Of all participants, 19/29, (7 GPs, 5 nurses and 5 PED consultants), indicated they had reported an AEFI to a surveillance system at some point in their career, either in Australia or overseas. Only two participants stated they had reported more than once, despite the fact that most had worked for many years in the health system (a mean of 18 years for all three groups). When asked to recall when they had reported, a common response was in the distant past, with some as far back as “fifteen or twenty years ago.”
“That one with the measles I would have reported. I think there was a couple of others too but it’s going back a long way.” GP 7
Awareness of reporting
All nurses were familiar with paper and telephone reporting procedures to the local Department of Health and also described their workplace reporting processes, such as having the report forms on hand and/or an existing protocol for reporting adverse events (Table 3). Six of the thirteen PED consultants (46%) stated they were not aware of a system for reporting or how to report an AEFI.
“I would probably have to ask my colleagues how to do it.” ED 4
“I’d have to ask one of the other consultants what the procedure was, because I don’t currently know.” ED 9
Table 3. Participants’ awareness of AEFI reporting protocol or policy in their work setting
Two GPs were not aware of how to make a report, even though one stated having reported previously. The second GP had previously diagnosed an AEFI which would have been reported, had she known of a reporting system.

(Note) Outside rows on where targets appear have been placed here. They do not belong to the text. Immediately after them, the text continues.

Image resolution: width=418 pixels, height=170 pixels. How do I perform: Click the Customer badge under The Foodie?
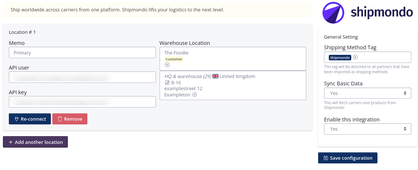174,59
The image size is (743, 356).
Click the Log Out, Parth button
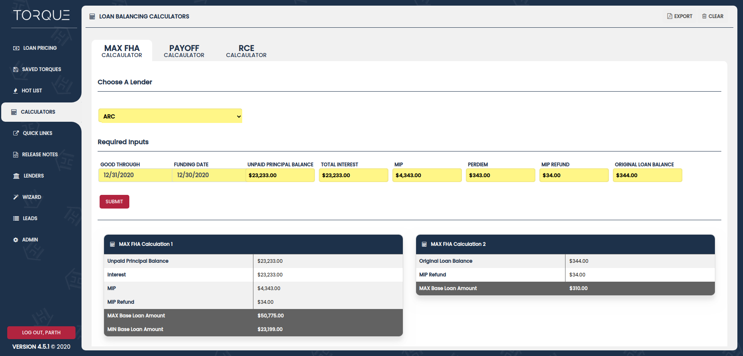click(41, 333)
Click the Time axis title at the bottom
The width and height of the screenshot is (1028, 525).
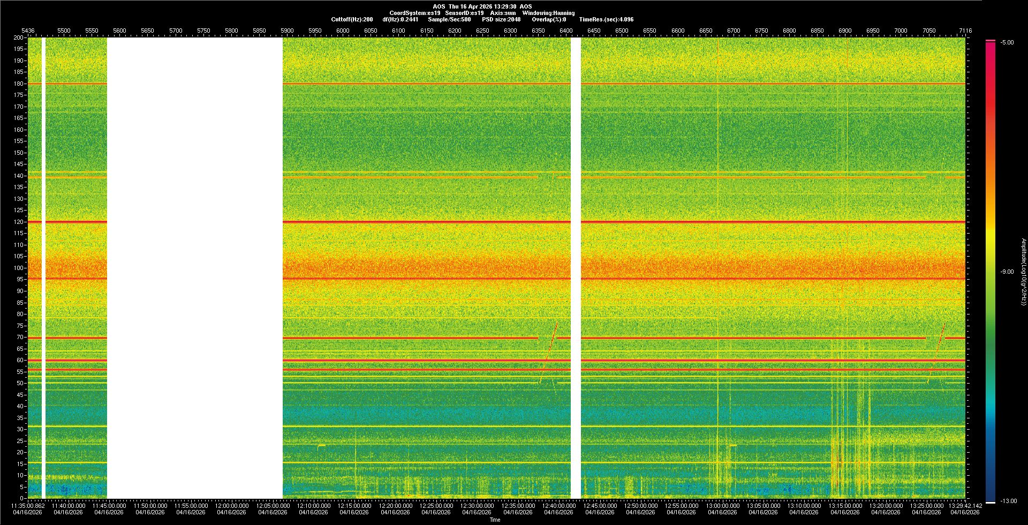(x=495, y=520)
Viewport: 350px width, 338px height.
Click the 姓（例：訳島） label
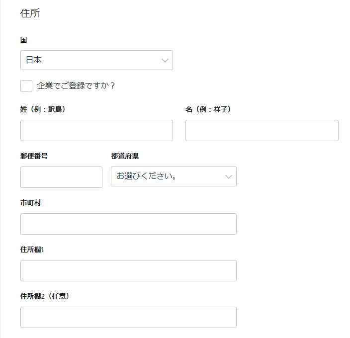pyautogui.click(x=43, y=109)
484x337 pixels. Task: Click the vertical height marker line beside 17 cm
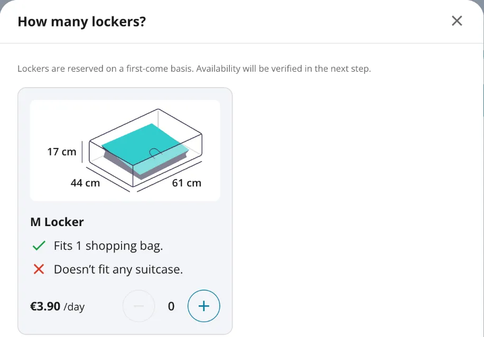tap(82, 152)
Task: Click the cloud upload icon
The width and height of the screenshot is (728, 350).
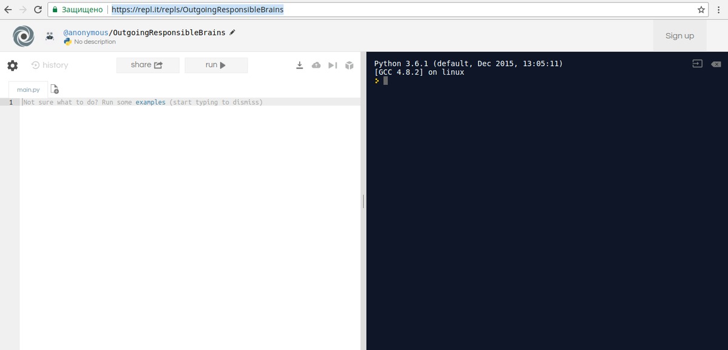Action: (x=316, y=66)
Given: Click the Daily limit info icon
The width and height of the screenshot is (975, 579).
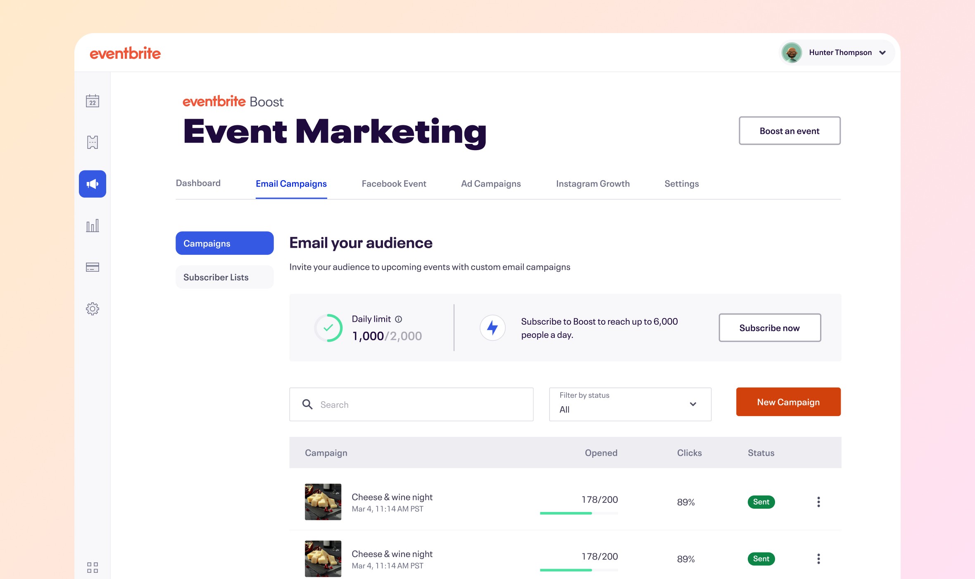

“I found it difficult to try and find out where I was meant to report and then due to competing demands didn’t seek further information.” GP 5
For those who indicated awareness, reporting was thought to occur generally either via the national adverse drug reporting system or the local Department of Health. Few participants indicated awareness of both national and local reporting systems. We found participants were generally confused about the various reporting options and unaware that reports could be notified via phone, postal, fax, electronic or online submission.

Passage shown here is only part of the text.